> _ACTIVITY_
Each entry is to be given again exactly; drop the images.

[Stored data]

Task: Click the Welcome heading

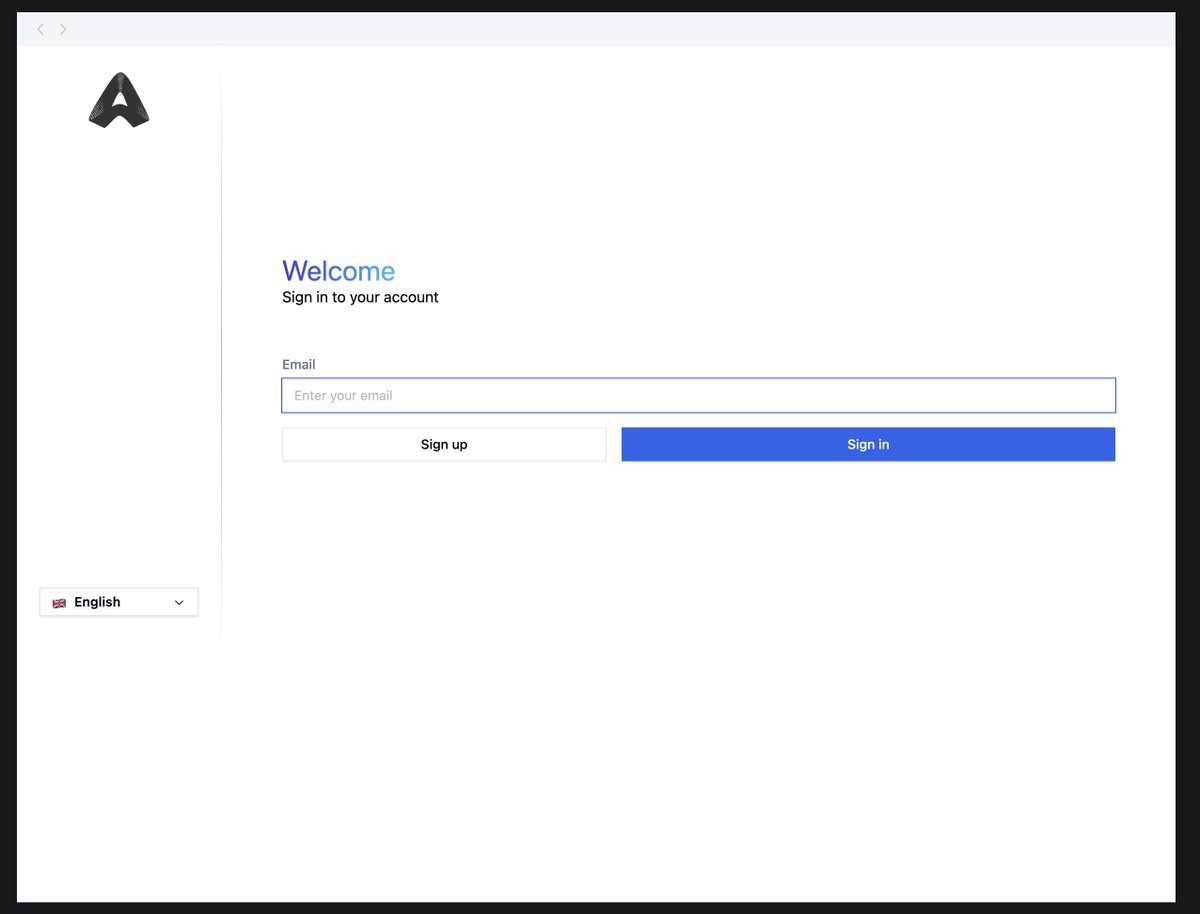Action: (338, 271)
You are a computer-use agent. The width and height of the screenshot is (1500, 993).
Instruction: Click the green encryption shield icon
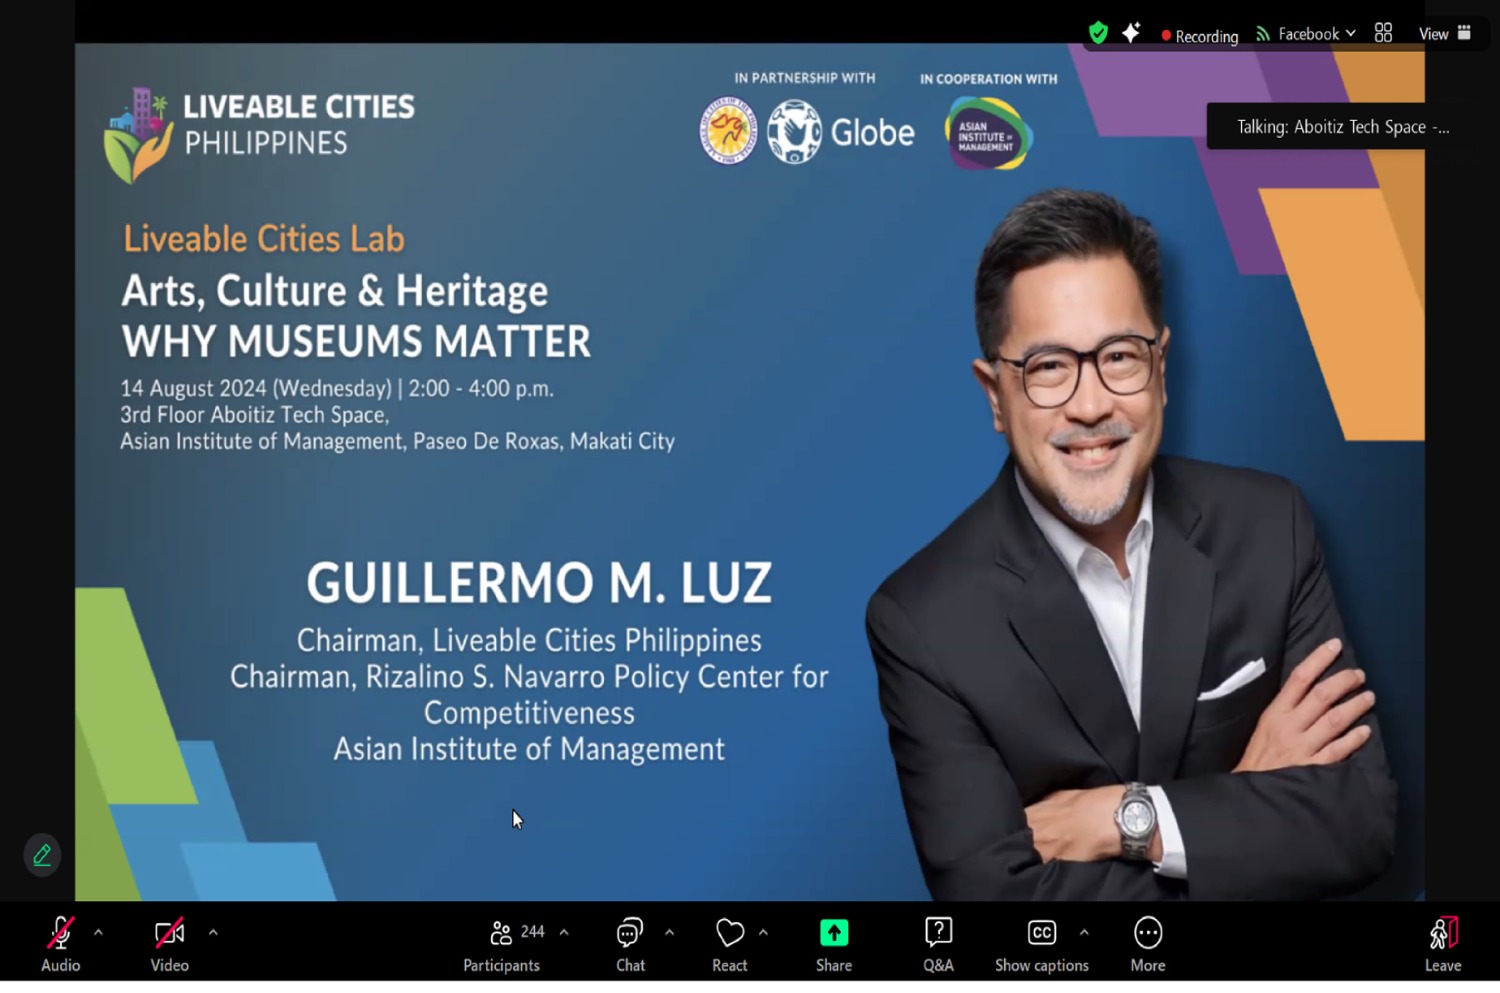(x=1098, y=33)
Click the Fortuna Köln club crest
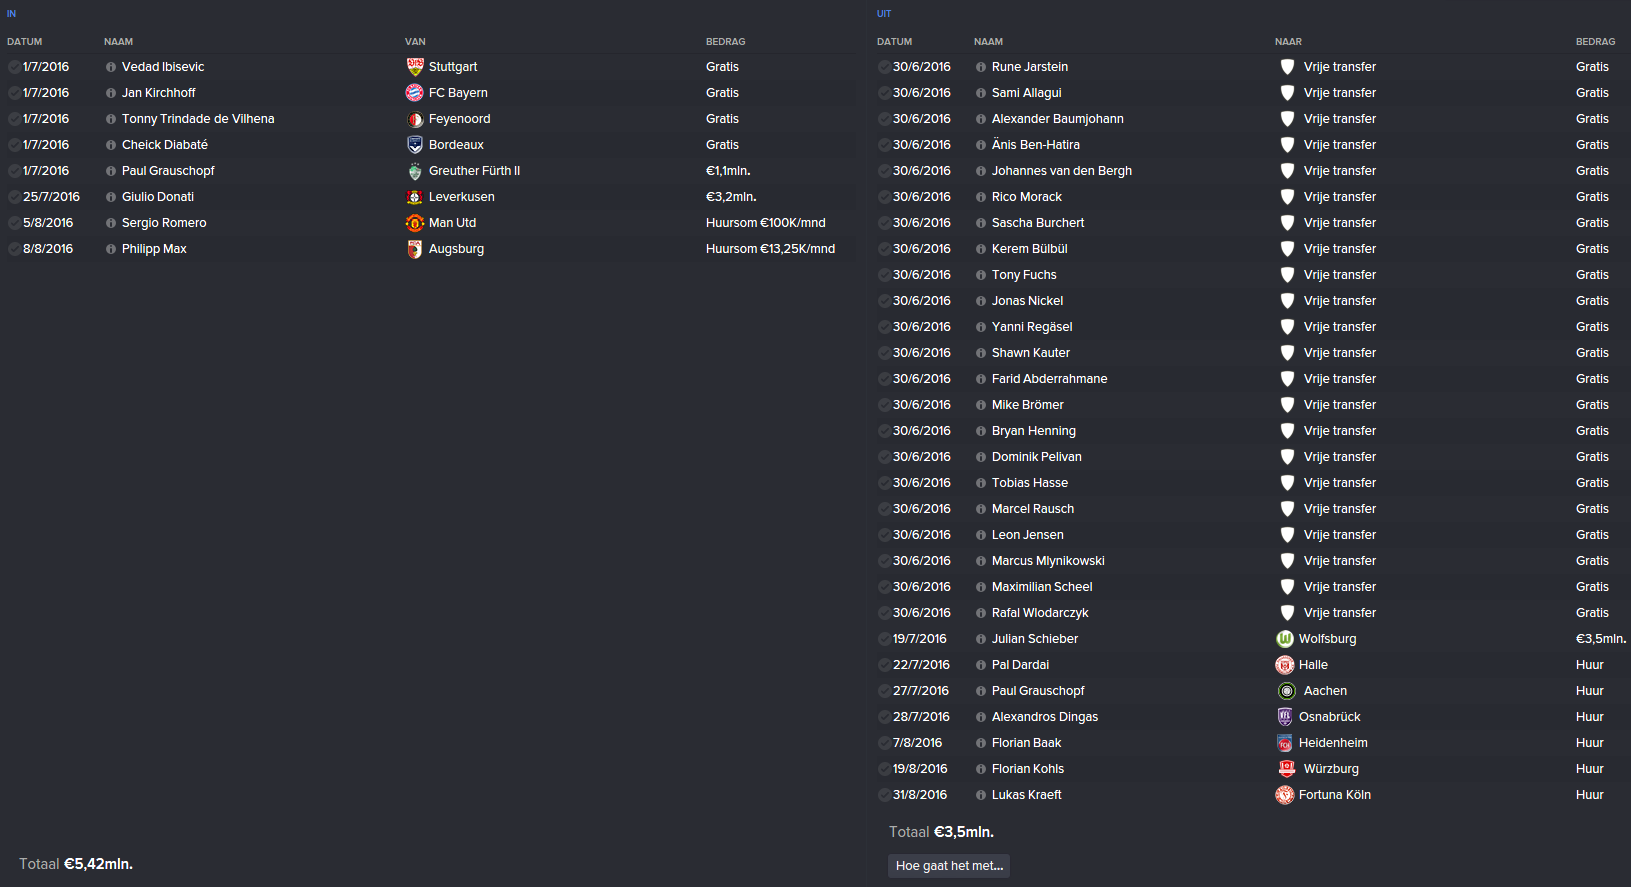Screen dimensions: 1631x887 coord(1285,795)
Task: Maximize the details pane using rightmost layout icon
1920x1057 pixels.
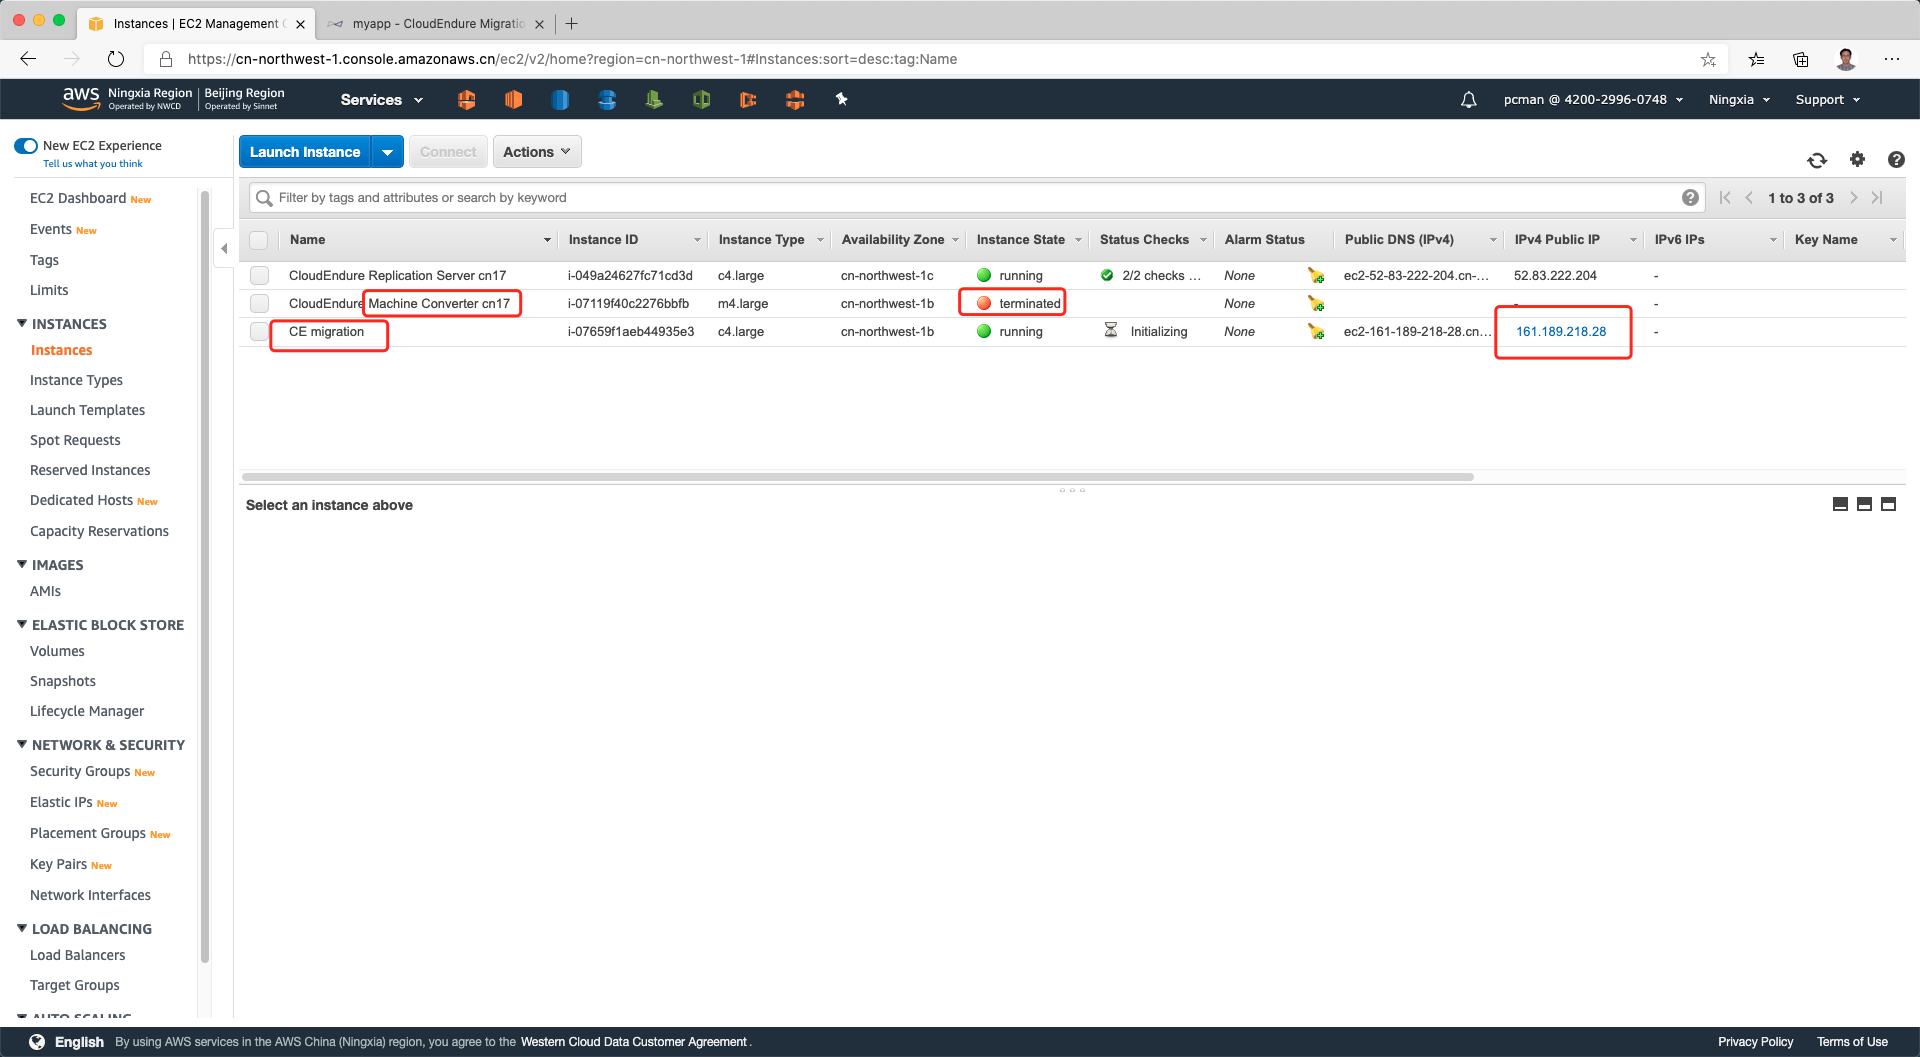Action: tap(1888, 505)
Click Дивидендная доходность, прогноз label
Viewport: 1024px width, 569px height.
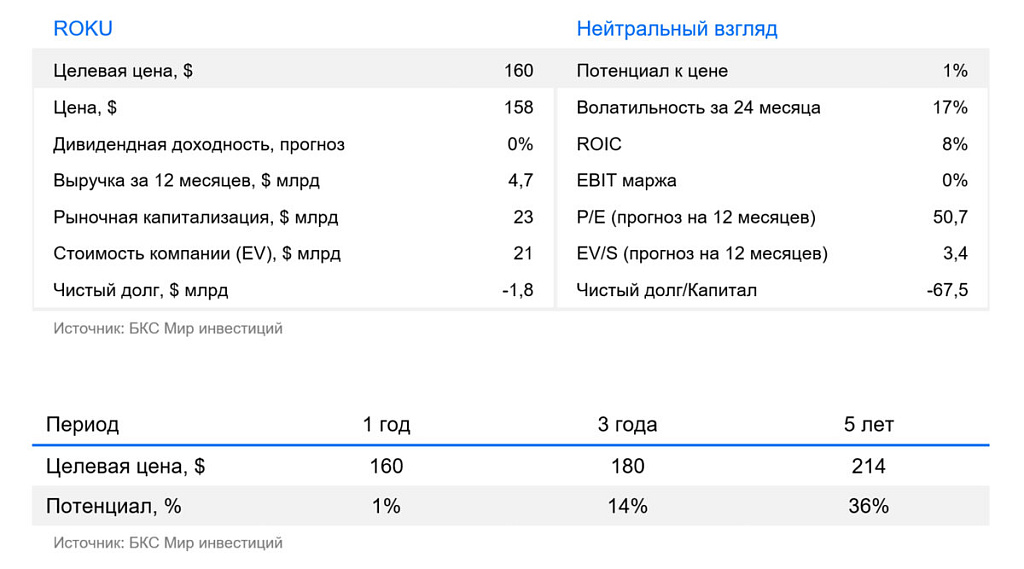(x=199, y=144)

> _WRITTEN RESPONSE_
Task: Click the Welcome heading

Action: (338, 271)
You are a computer-use agent. The width and height of the screenshot is (1500, 993).
Instruction: Click the green encryption shield icon
(x=1098, y=33)
Click the Fortuna Köln club crest
Screen dimensions: 1631x887 coord(1285,795)
Task: Maximize the details pane using rightmost layout icon
1920x1057 pixels.
Action: tap(1888, 505)
Click Дивидендная доходность, прогноз label
Viewport: 1024px width, 569px height.
(x=199, y=144)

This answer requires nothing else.